Your assignment. Print all of the records below again without a single difference.

Stored data entries.
- - - - - - -
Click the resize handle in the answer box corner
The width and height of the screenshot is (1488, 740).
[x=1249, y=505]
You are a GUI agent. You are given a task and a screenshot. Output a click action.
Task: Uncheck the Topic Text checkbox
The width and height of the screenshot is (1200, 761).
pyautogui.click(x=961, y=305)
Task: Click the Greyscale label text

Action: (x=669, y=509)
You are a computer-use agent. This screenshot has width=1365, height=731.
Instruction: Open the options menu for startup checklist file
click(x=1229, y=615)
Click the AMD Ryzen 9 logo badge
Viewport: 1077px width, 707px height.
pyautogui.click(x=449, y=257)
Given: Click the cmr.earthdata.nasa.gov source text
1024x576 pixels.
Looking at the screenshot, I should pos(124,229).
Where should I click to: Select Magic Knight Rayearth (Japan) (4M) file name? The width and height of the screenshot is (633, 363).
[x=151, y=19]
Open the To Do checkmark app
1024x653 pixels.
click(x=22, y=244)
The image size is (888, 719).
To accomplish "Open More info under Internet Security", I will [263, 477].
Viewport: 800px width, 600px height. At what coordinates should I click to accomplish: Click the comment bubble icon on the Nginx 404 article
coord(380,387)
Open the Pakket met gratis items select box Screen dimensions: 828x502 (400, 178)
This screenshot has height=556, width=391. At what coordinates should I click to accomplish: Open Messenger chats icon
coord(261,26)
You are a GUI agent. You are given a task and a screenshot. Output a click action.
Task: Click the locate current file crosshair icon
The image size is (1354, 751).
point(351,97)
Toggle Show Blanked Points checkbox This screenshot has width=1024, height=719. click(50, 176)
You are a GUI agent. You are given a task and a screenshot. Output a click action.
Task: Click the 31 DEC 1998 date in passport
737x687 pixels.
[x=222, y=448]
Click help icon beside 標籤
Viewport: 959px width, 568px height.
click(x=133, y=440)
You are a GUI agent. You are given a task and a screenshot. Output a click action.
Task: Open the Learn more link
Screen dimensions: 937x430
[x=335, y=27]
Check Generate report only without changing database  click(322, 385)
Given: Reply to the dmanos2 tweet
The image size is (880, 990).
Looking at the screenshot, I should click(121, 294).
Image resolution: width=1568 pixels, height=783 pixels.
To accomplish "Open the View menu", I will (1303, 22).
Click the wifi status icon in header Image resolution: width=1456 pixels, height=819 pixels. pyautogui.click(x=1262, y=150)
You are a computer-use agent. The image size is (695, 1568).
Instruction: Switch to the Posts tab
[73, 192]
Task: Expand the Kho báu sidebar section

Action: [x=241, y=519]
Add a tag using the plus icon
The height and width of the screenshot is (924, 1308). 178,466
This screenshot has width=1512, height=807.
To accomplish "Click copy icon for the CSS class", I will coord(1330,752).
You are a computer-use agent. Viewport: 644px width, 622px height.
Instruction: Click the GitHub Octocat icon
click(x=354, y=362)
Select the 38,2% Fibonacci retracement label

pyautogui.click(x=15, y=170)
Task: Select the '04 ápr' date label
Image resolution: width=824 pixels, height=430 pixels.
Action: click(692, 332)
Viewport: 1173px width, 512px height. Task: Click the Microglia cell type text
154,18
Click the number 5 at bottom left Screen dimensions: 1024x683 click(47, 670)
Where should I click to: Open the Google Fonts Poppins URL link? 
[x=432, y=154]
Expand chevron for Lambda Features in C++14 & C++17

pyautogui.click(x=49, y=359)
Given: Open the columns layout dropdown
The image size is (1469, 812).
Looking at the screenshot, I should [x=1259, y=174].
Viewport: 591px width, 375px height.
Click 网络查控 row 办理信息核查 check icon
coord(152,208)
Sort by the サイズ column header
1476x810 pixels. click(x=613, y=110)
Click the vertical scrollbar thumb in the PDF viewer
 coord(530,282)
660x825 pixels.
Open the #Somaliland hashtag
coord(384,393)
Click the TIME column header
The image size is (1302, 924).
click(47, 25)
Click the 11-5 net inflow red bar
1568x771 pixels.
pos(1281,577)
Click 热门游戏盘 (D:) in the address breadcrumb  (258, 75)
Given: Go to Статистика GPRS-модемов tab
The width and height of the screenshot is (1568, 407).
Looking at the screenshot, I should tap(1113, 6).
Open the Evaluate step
- - - - - - -
Answer.
Click the resize handle in the answer box corner
The width and height of the screenshot is (1488, 740).
[x=1249, y=505]
You are a GUI agent. You are given a task and a screenshot. Output a click action.
Task: Uncheck the Topic Text checkbox
The width and height of the screenshot is (1200, 761).
pyautogui.click(x=961, y=305)
Task: Click the Greyscale label text

Action: (x=669, y=509)
You are a computer-use agent. This screenshot has width=1365, height=731.
Instruction: Open the options menu for startup checklist file
click(x=1229, y=615)
Click the AMD Ryzen 9 logo badge
Viewport: 1077px width, 707px height.
pyautogui.click(x=449, y=257)
Given: Click the cmr.earthdata.nasa.gov source text
1024x576 pixels.
Looking at the screenshot, I should pos(124,229).
Where should I click to: Select Magic Knight Rayearth (Japan) (4M) file name? The width and height of the screenshot is (633, 363).
[x=151, y=19]
Open the To Do checkmark app
1024x653 pixels.
click(x=22, y=244)
The image size is (888, 719).
To accomplish "Open More info under Internet Security", I will [263, 477].
Viewport: 800px width, 600px height. At what coordinates should I click to accomplish: Click the comment bubble icon on the Nginx 404 article
coord(380,387)
Open the Pakket met gratis items select box Screen dimensions: 828x502 (400, 178)
This screenshot has height=556, width=391. At what coordinates should I click to accomplish: Open Messenger chats icon
coord(261,26)
You are a GUI agent. You are given a task and a screenshot. Output a click action.
Task: Click the locate current file crosshair icon
The image size is (1354, 751).
point(351,97)
Toggle Show Blanked Points checkbox This screenshot has width=1024, height=719. click(50, 176)
You are a GUI agent. You are given a task and a screenshot. Output a click action.
Task: Click the 31 DEC 1998 date in passport
737x687 pixels.
[x=222, y=448]
Click help icon beside 標籤
Viewport: 959px width, 568px height.
click(x=133, y=440)
You are a GUI agent. You are given a task and a screenshot. Output a click action.
Task: Open the Learn more link
Screen dimensions: 937x430
[x=335, y=27]
Check Generate report only without changing database  click(322, 385)
Given: Reply to the dmanos2 tweet
The image size is (880, 990).
Looking at the screenshot, I should click(121, 294).
Image resolution: width=1568 pixels, height=783 pixels.
To accomplish "Open the View menu", I will (1303, 22).
Click the wifi status icon in header Image resolution: width=1456 pixels, height=819 pixels. pyautogui.click(x=1262, y=150)
You are a computer-use agent. The image size is (695, 1568).
Instruction: Switch to the Posts tab
[73, 192]
Task: Expand the Kho báu sidebar section

Action: [x=241, y=519]
Add a tag using the plus icon
The height and width of the screenshot is (924, 1308). 178,466
This screenshot has width=1512, height=807.
To accomplish "Click copy icon for the CSS class", I will coord(1330,752).
You are a computer-use agent. Viewport: 644px width, 622px height.
Instruction: Click the GitHub Octocat icon
click(x=354, y=362)
Select the 38,2% Fibonacci retracement label

pyautogui.click(x=15, y=170)
Task: Select the '04 ápr' date label
Image resolution: width=824 pixels, height=430 pixels.
Action: click(692, 332)
Viewport: 1173px width, 512px height. Task: Click the Microglia cell type text
154,18
Click the number 5 at bottom left Screen dimensions: 1024x683 click(47, 670)
Where should I click to: Open the Google Fonts Poppins URL link? 
[x=432, y=154]
Expand chevron for Lambda Features in C++14 & C++17

pyautogui.click(x=49, y=359)
Given: Open the columns layout dropdown
The image size is (1469, 812).
Looking at the screenshot, I should [x=1259, y=174].
Viewport: 591px width, 375px height.
Click 网络查控 row 办理信息核查 check icon
coord(152,208)
Sort by the サイズ column header
1476x810 pixels. click(x=613, y=110)
Click the vertical scrollbar thumb in the PDF viewer
 coord(530,282)
660x825 pixels.
Open the #Somaliland hashtag
coord(384,393)
Click the TIME column header
The image size is (1302, 924).
click(47, 25)
Click the 11-5 net inflow red bar
1568x771 pixels.
pos(1281,577)
Click 热门游戏盘 (D:) in the address breadcrumb  (258, 75)
Given: Go to Статистика GPRS-модемов tab
The width and height of the screenshot is (1568, 407).
Looking at the screenshot, I should tap(1113, 6).
Open the Evaluate step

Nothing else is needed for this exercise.